AACI Weighs in on 340B Rule

On November 1, the Centers for Medicare and Medicaid Services (CMS) released their rule for Medicare Programs Hospital Outpatient Prospective Payment Systems (OPPS). The rule would cut Medicare payments for drugs provided by 340B safety net hospitals from average sales price (ASP) plus 6% to ASP minus 22.5%. This amounts to a cut of $1.6 billion a year to 340B hospitals, beginning January 1, 2018.

Following the release of the rule, AACI asked cancer center government relations colleagues to estimate the impact a cut to 340B will have on AACI cancer centers. Several AACI cancer centers reported that nearly 100 percent of their patient population currently benefits from 340B. With this in mind, AACI wrote to Congressional leaders on November 16, stating the administration’s decision will impact those most in need: patients. AACI highlighted how the 340B Drug Pricing Program has increased cancer centers’ ability to serve lower income and underserved patients, without absorbing exorbitant drug costs. AACI added that the program has been a beacon of hope for patients seeking cures, while helping them avoid financial ruin.

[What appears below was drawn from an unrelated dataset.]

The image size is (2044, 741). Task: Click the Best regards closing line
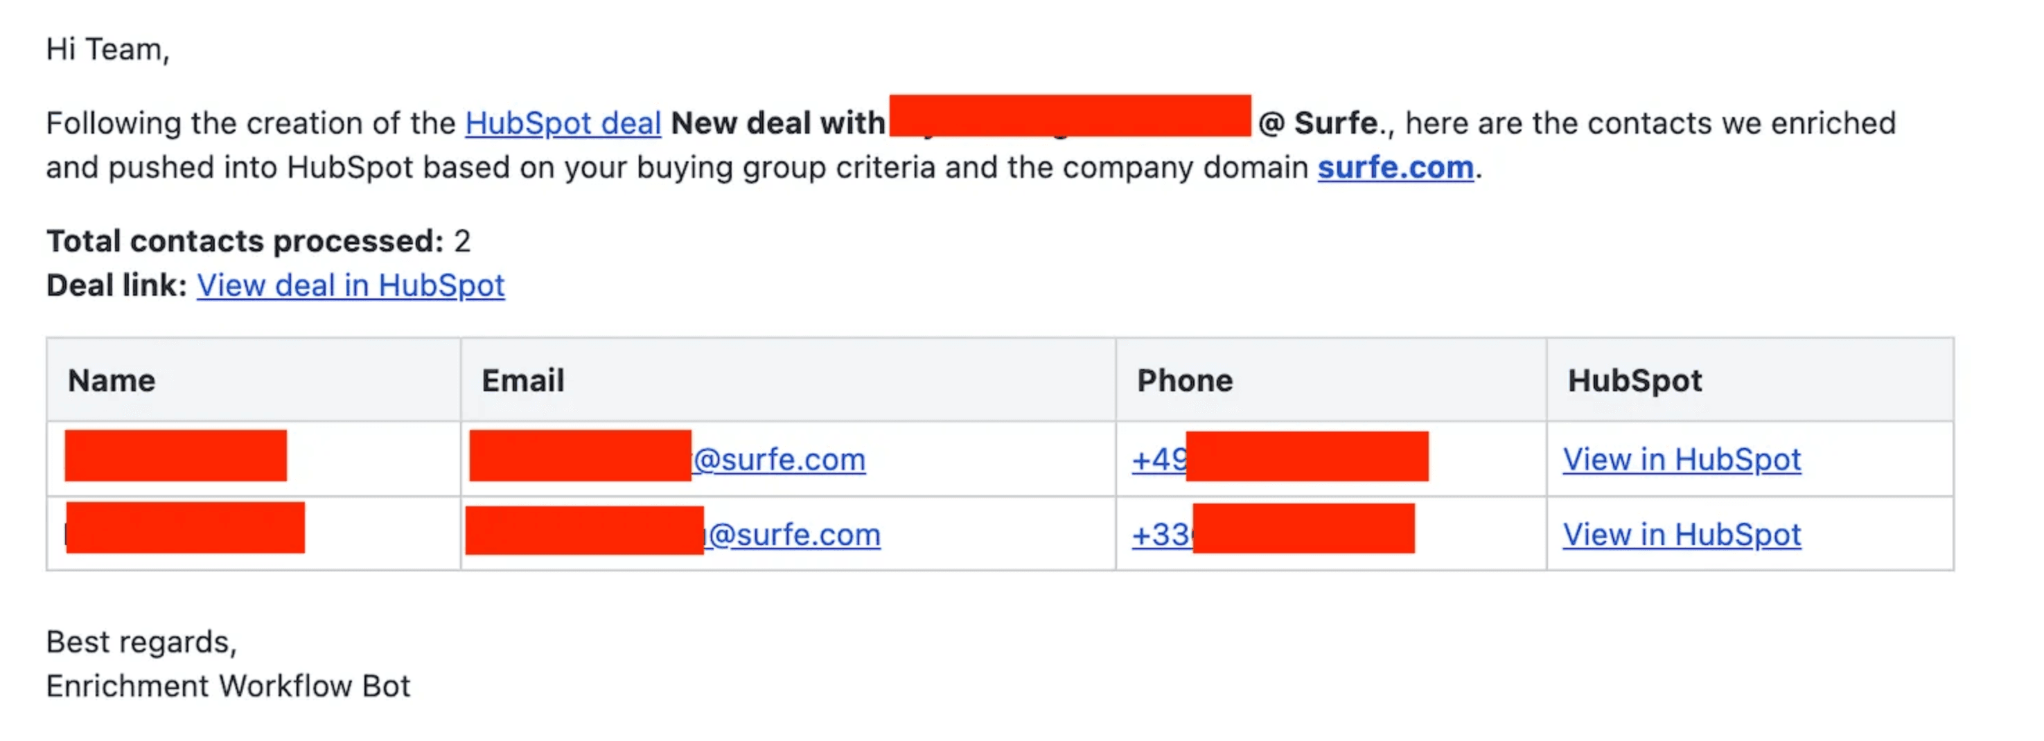(x=141, y=642)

Prior to the rule’s release, CMS asserted that a change was needed to prevent hospital abuse of the program. AACI communicated to House Speaker Paul Ryan and Leader Nancy Pelosi, and Senate Leaders Mitch McConnell and Chuck Schumer, that CMS’ decision to cut reimbursement to cancer hospitals participating in the 340B program threatens to derail access to lifesaving treatments and therapies, especially for uninsured and underserved patients. AACI argued that CMS’ decision would do little to deter such abuse and would instead lead to an increase in out-of-pocket costs patients incur for non-drug Medicare Part B benefits. AACI concluded that it the letter by saying the association would support a thorough review of the existing 340B program before such drastic changes are imposed.

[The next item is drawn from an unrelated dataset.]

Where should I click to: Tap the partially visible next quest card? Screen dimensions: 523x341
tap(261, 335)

The American Hospital Association, Association of American Medical Colleges and America’s Essential Hospitals, as well as Eastern Maine Healthcare Systems in Brewer, ME, Henry Ford Health System in Detroit and Adventist Health System’s Park Ridge Health in Hendersonville, NC, filed a lawsuit in early November to try to block CMS’ decision, arguing the rule is unlawful and exceeds the authority of the Secretary of Health and Human Services. U.S. District Court Judge Rudolph Contreras will hear the arguments of the lawsuit on December 21.

Representatives David McKinley (R-WV) and Mike Thompson (D-CA) introduced H.R. 4392, a bipartisan bill that would overturn the cut. The bill currently has 64 cosponsors. AACI is encouraging cancer centers whose patients might be impacted by the CMS rule to ask their legislators to cosponsor H.R. 4392.